— Start Material —
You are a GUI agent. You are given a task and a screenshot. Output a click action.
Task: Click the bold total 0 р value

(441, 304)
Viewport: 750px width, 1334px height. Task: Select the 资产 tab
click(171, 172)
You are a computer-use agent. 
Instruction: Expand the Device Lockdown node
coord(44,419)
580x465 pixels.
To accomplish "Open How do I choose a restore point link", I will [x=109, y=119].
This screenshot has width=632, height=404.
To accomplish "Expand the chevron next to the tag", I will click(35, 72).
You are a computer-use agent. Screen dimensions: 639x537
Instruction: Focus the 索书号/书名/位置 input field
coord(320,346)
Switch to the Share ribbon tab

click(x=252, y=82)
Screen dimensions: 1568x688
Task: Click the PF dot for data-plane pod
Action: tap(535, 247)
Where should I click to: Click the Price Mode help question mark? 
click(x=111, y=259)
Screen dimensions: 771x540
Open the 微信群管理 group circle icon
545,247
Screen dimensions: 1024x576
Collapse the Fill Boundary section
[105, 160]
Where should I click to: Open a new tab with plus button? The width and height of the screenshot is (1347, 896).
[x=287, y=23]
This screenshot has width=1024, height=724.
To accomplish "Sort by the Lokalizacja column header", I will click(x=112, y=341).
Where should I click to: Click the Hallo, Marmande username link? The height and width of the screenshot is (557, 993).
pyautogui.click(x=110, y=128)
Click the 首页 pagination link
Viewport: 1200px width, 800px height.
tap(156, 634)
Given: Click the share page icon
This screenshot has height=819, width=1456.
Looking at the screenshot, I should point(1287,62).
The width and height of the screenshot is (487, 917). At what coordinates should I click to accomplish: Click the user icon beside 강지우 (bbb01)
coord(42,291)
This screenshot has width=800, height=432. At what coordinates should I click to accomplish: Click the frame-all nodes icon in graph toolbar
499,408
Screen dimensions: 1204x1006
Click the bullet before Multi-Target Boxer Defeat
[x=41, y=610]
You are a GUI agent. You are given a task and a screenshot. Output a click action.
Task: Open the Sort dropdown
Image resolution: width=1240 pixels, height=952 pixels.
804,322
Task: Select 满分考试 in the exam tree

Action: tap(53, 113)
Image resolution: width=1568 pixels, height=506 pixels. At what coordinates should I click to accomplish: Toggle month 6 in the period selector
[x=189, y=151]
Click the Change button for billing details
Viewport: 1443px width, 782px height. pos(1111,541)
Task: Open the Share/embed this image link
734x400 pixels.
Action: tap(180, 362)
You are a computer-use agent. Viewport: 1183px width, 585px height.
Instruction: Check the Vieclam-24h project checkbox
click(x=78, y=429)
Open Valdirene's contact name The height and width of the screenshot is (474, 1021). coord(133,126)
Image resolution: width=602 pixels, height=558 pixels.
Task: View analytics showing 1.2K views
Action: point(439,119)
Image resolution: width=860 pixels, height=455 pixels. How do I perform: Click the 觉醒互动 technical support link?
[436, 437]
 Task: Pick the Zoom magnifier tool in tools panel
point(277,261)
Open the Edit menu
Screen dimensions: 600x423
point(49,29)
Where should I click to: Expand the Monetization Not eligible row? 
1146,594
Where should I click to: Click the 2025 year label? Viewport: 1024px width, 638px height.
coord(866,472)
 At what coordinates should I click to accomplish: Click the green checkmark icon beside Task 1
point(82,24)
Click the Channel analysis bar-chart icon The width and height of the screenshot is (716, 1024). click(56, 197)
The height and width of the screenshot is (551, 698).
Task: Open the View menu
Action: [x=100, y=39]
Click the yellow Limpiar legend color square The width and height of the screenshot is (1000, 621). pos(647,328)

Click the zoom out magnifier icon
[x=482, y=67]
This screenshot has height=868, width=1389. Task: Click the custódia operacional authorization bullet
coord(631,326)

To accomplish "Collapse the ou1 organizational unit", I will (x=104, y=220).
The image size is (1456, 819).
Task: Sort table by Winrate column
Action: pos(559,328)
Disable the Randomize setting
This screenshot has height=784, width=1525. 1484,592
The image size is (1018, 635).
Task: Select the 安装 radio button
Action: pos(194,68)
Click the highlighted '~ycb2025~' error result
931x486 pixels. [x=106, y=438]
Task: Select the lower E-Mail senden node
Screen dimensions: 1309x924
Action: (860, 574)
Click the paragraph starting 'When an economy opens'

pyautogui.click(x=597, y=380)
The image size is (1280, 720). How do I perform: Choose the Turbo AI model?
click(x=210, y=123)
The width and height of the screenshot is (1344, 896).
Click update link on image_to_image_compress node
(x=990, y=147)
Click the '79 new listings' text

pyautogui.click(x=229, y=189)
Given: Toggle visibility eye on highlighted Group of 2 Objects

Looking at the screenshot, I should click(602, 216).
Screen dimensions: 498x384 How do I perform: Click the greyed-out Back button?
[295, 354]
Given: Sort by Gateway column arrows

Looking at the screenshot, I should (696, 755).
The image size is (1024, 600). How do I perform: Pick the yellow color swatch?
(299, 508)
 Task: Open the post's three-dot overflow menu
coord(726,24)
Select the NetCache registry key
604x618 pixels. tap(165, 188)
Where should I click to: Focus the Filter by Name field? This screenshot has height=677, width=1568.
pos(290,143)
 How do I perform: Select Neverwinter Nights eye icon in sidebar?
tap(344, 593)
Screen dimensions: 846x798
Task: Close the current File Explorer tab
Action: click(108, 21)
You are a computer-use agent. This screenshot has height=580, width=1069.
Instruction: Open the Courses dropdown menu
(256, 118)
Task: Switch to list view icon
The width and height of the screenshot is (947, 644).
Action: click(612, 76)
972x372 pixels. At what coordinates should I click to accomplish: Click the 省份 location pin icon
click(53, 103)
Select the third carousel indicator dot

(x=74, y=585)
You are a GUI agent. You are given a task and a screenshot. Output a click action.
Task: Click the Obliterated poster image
— End Material —
◆ Problem details
Convert every line of the material above into a Markdown table with the columns "No." and "Line", numbering the rows in order and omitting blank lines.

◆ Written solution
| No. | Line |
|---|---|
| 1 | You are a GUI agent. You are given a task and a screenshot. Output a click action. |
| 2 | Task: Click the bold total 0 р value |
| 3 | (441, 304) |
| 4 | Viewport: 750px width, 1334px height. Task: Select the 资产 tab |
| 5 | click(171, 172) |
| 6 | You are a computer-use agent.  |
| 7 | Instruction: Expand the Device Lockdown node |
| 8 | coord(44,419) |
| 9 | 580x465 pixels. |
| 10 | To accomplish "Open How do I choose a restore point link", I will [x=109, y=119]. |
| 11 | This screenshot has width=632, height=404. |
| 12 | To accomplish "Expand the chevron next to the tag", I will click(35, 72). |
| 13 | You are a computer-use agent. Screen dimensions: 639x537 |
| 14 | Instruction: Focus the 索书号/书名/位置 input field |
| 15 | coord(320,346) |
| 16 | Switch to the Share ribbon tab |
| 17 | click(x=252, y=82) |
| 18 | Screen dimensions: 1568x688 |
| 19 | Task: Click the PF dot for data-plane pod |
| 20 | Action: tap(535, 247) |
| 21 | Where should I click to: Click the Price Mode help question mark?  |
| 22 | click(x=111, y=259) |
| 23 | Screen dimensions: 771x540 |
| 24 | Open the 微信群管理 group circle icon |
| 25 | 545,247 |
| 26 | Screen dimensions: 1024x576 |
| 27 | Collapse the Fill Boundary section |
| 28 | [105, 160] |
| 29 | Where should I click to: Open a new tab with plus button? The width and height of the screenshot is (1347, 896). |
| 30 | [x=287, y=23] |
| 31 | This screenshot has width=1024, height=724. |
| 32 | To accomplish "Sort by the Lokalizacja column header", I will click(x=112, y=341). |
| 33 | Where should I click to: Click the Hallo, Marmande username link? The height and width of the screenshot is (557, 993). |
| 34 | pyautogui.click(x=110, y=128) |
| 35 | Click the 首页 pagination link |
| 36 | Viewport: 1200px width, 800px height. |
| 37 | tap(156, 634) |
| 38 | Given: Click the share page icon |
| 39 | This screenshot has height=819, width=1456. |
| 40 | Looking at the screenshot, I should point(1287,62). |
| 41 | The width and height of the screenshot is (487, 917). At what coordinates should I click to accomplish: Click the user icon beside 강지우 (bbb01) |
| 42 | coord(42,291) |
| 43 | This screenshot has width=800, height=432. At what coordinates should I click to accomplish: Click the frame-all nodes icon in graph toolbar |
| 44 | 499,408 |
| 45 | Screen dimensions: 1204x1006 |
| 46 | Click the bullet before Multi-Target Boxer Defeat |
| 47 | [x=41, y=610] |
| 48 | You are a GUI agent. You are given a task and a screenshot. Output a click action. |
| 49 | Task: Open the Sort dropdown |
| 50 | Image resolution: width=1240 pixels, height=952 pixels. |
| 51 | 804,322 |
| 52 | Task: Select 满分考试 in the exam tree |
| 53 | Action: tap(53, 113) |
| 54 | Image resolution: width=1568 pixels, height=506 pixels. At what coordinates should I click to accomplish: Toggle month 6 in the period selector |
| 55 | [x=189, y=151] |
| 56 | Click the Change button for billing details |
| 57 | Viewport: 1443px width, 782px height. pos(1111,541) |
| 58 | Task: Open the Share/embed this image link |
| 59 | 734x400 pixels. |
| 60 | Action: tap(180, 362) |
| 61 | You are a computer-use agent. Viewport: 1183px width, 585px height. |
| 62 | Instruction: Check the Vieclam-24h project checkbox |
| 63 | click(x=78, y=429) |
| 64 | Open Valdirene's contact name The height and width of the screenshot is (474, 1021). coord(133,126) |
| 65 | Image resolution: width=602 pixels, height=558 pixels. |
| 66 | Task: View analytics showing 1.2K views |
| 67 | Action: point(439,119) |
| 68 | Image resolution: width=860 pixels, height=455 pixels. How do I perform: Click the 觉醒互动 technical support link? |
| 69 | [436, 437] |
| 70 |  Task: Pick the Zoom magnifier tool in tools panel |
| 71 | point(277,261) |
| 72 | Open the Edit menu |
| 73 | Screen dimensions: 600x423 |
| 74 | point(49,29) |
| 75 | Where should I click to: Expand the Monetization Not eligible row?  |
| 76 | 1146,594 |
| 77 | Where should I click to: Click the 2025 year label? Viewport: 1024px width, 638px height. |
| 78 | coord(866,472) |
| 79 |  At what coordinates should I click to accomplish: Click the green checkmark icon beside Task 1 |
| 80 | point(82,24) |
| 81 | Click the Channel analysis bar-chart icon The width and height of the screenshot is (716, 1024). click(56, 197) |
| 82 | The height and width of the screenshot is (551, 698). |
| 83 | Task: Open the View menu |
| 84 | Action: [x=100, y=39] |
| 85 | Click the yellow Limpiar legend color square The width and height of the screenshot is (1000, 621). pos(647,328) |
| 86 | Click the zoom out magnifier icon |
| 87 | [x=482, y=67] |
| 88 | This screenshot has height=868, width=1389. Task: Click the custódia operacional authorization bullet |
| 89 | coord(631,326) |
| 90 | To accomplish "Collapse the ou1 organizational unit", I will (x=104, y=220). |
| 91 | The image size is (1456, 819). |
| 92 | Task: Sort table by Winrate column |
| 93 | Action: pos(559,328) |
| 94 | Disable the Randomize setting |
| 95 | This screenshot has height=784, width=1525. 1484,592 |
| 96 | The image size is (1018, 635). |
| 97 | Task: Select the 安装 radio button |
| 98 | Action: pos(194,68) |
| 99 | Click the highlighted '~ycb2025~' error result |
| 100 | 931x486 pixels. [x=106, y=438] |
| 101 | Task: Select the lower E-Mail senden node |
| 102 | Screen dimensions: 1309x924 |
| 103 | Action: (860, 574) |
| 104 | Click the paragraph starting 'When an economy opens' |
| 105 | pyautogui.click(x=597, y=380) |
| 106 | The image size is (1280, 720). How do I perform: Choose the Turbo AI model? |
| 107 | click(x=210, y=123) |
| 108 | The width and height of the screenshot is (1344, 896). |
| 109 | Click update link on image_to_image_compress node |
| 110 | (x=990, y=147) |
| 111 | Click the '79 new listings' text |
| 112 | pyautogui.click(x=229, y=189) |
| 113 | Given: Toggle visibility eye on highlighted Group of 2 Objects |
| 114 | Looking at the screenshot, I should click(602, 216). |
| 115 | Screen dimensions: 498x384 How do I perform: Click the greyed-out Back button? |
| 116 | [295, 354] |
| 117 | Given: Sort by Gateway column arrows |
| 118 | Looking at the screenshot, I should (696, 755). |
| 119 | The image size is (1024, 600). How do I perform: Pick the yellow color swatch? |
| 120 | (299, 508) |
| 121 |  Task: Open the post's three-dot overflow menu |
| 122 | coord(726,24) |
| 123 | Select the NetCache registry key |
| 124 | 604x618 pixels. tap(165, 188) |
| 125 | Where should I click to: Focus the Filter by Name field? This screenshot has height=677, width=1568. |
| 126 | pos(290,143) |
| 127 |  How do I perform: Select Neverwinter Nights eye icon in sidebar? |
| 128 | tap(344, 593) |
| 129 | Screen dimensions: 846x798 |
| 130 | Task: Close the current File Explorer tab |
| 131 | Action: click(108, 21) |
| 132 | You are a computer-use agent. This screenshot has height=580, width=1069. |
| 133 | Instruction: Open the Courses dropdown menu |
| 134 | (256, 118) |
| 135 | Task: Switch to list view icon |
| 136 | The width and height of the screenshot is (947, 644). |
| 137 | Action: click(612, 76) |
| 138 | 972x372 pixels. At what coordinates should I click to accomplish: Click the 省份 location pin icon |
| 139 | click(53, 103) |
| 140 | Select the third carousel indicator dot |
| 141 | (x=74, y=585) |
| 142 | You are a GUI agent. You are given a task and a screenshot. Output a click action. |
| 143 | Task: Click the Obliterated poster image |